Security vulnerabilities in computer chips made by Intel, AMD, ARM and others could allow low-privilege processes to access kernel memory that is allocated to other running programs. The vulnerabilities—called Meltdown and Spectre—could allow an attacker to access information including passwords, encryption keys, and more. Linux, Windows, Apple, and others have already released updates to begin addressing the vulnerabilities. Watch for updates from the manufacturers of your devices and operating system vendors and apply them as soon as possible after appropriate testing. IA is monitoring news and security reports.
According to Wired, "The theoretical attack, which takes advantage of quirks in shortcuts Intel has implemented for faster processing, could allow malicious software to spy deeply into other processes and data on the target computer. And on multi-user machines, like the servers run by Google Cloud Services or Amazon Web Services, it could even allow hackers to break out of one user's process, and instead snoop on other processes running on the same shared server."

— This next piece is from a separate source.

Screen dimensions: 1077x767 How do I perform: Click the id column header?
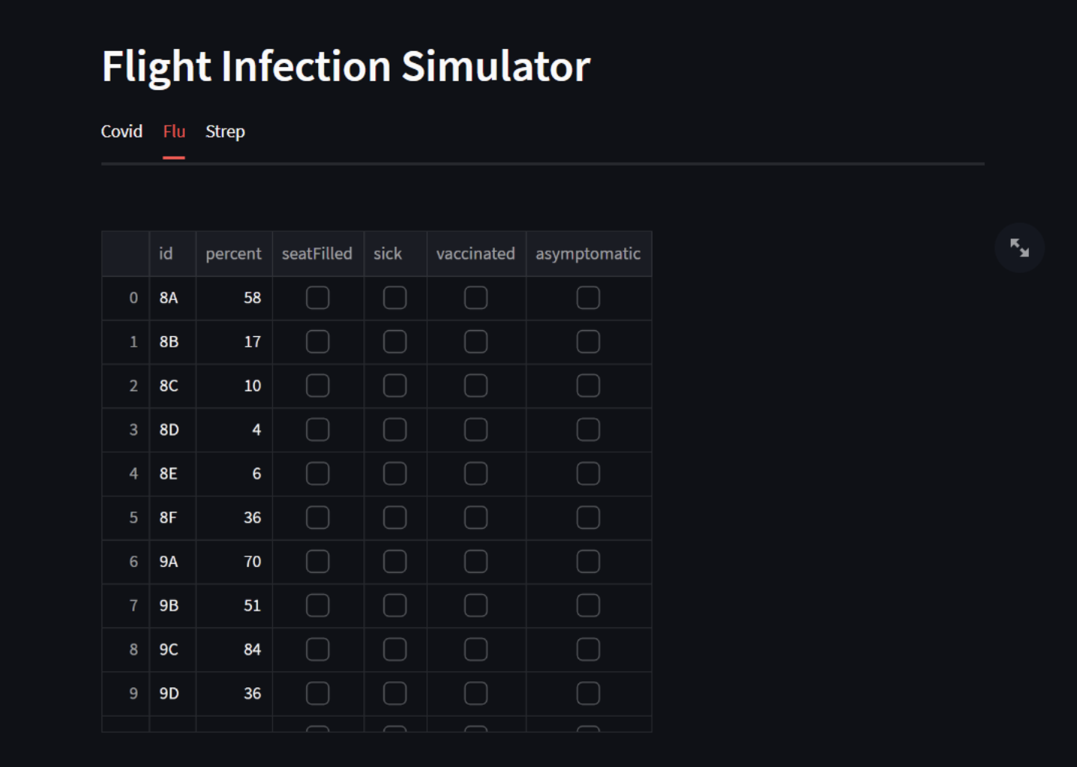[x=166, y=254]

Devices that include an affected chip or processor. This includes Intel chips, as well as those made by other companies.
- Meltdown. Every Intel processor that implements out-of-order execution is potentially affected, which is effectively every processor since 1995 (except Intel Itanium and Intel Atom before 2013). All modern processors capable of keeping many instructions in flight are potentially vulnerable.
- Spectre. Almost every system is affected by Spectre, including desktops, laptops, cloud servers, smartphones, and so on. Spectre has been verified on Intel, AMD, and ARM processors.

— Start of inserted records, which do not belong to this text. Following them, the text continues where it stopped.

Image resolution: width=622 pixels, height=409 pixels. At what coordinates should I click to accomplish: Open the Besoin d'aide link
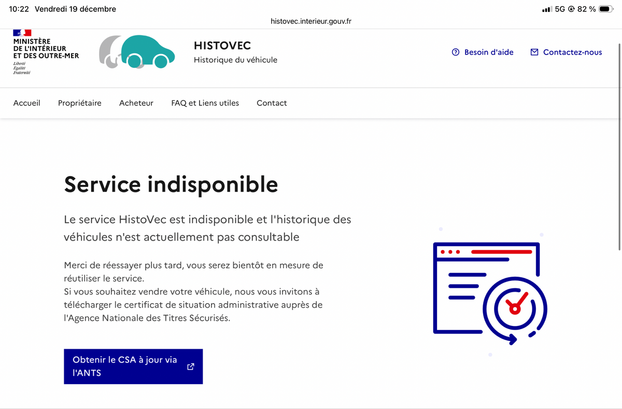[489, 52]
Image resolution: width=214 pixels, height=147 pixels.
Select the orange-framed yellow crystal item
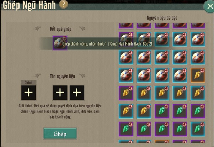[198, 75]
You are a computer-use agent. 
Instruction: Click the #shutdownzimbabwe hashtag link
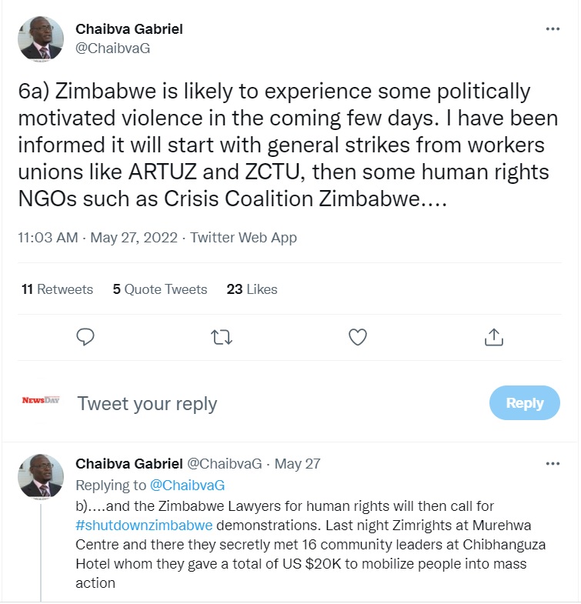coord(145,526)
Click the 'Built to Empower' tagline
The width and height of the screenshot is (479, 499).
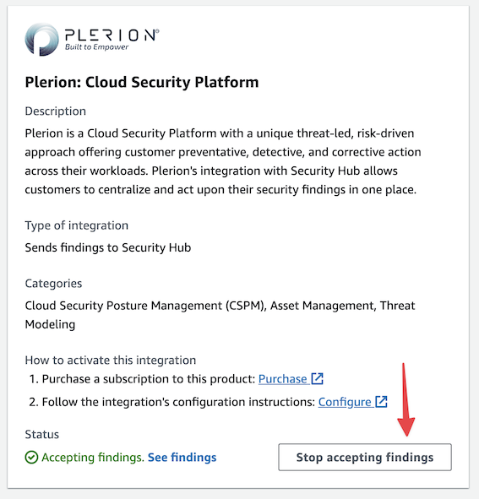[x=96, y=47]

- Apply operating system updates as they become available after appropriate testing. Microsoft, Apple, the Linux community, and others have already released updates that begin to address the vulnerabilities and may release more as researchers learn more about the vulnerabilities and their possible impact.
- Apply other software updates as they become available after appropriate testing. Microsoft, Google, and Mozilla are all issuing patches for their web browsers, for example.
- Apply firmware updates as they become available after appropriate testing.
MiWorkspace staff members are working with Information Assurance and will update MiWorkspace computers as soon as possible.
It has been reported that the software updates could slow performance, IA recommends they be installed nonetheless.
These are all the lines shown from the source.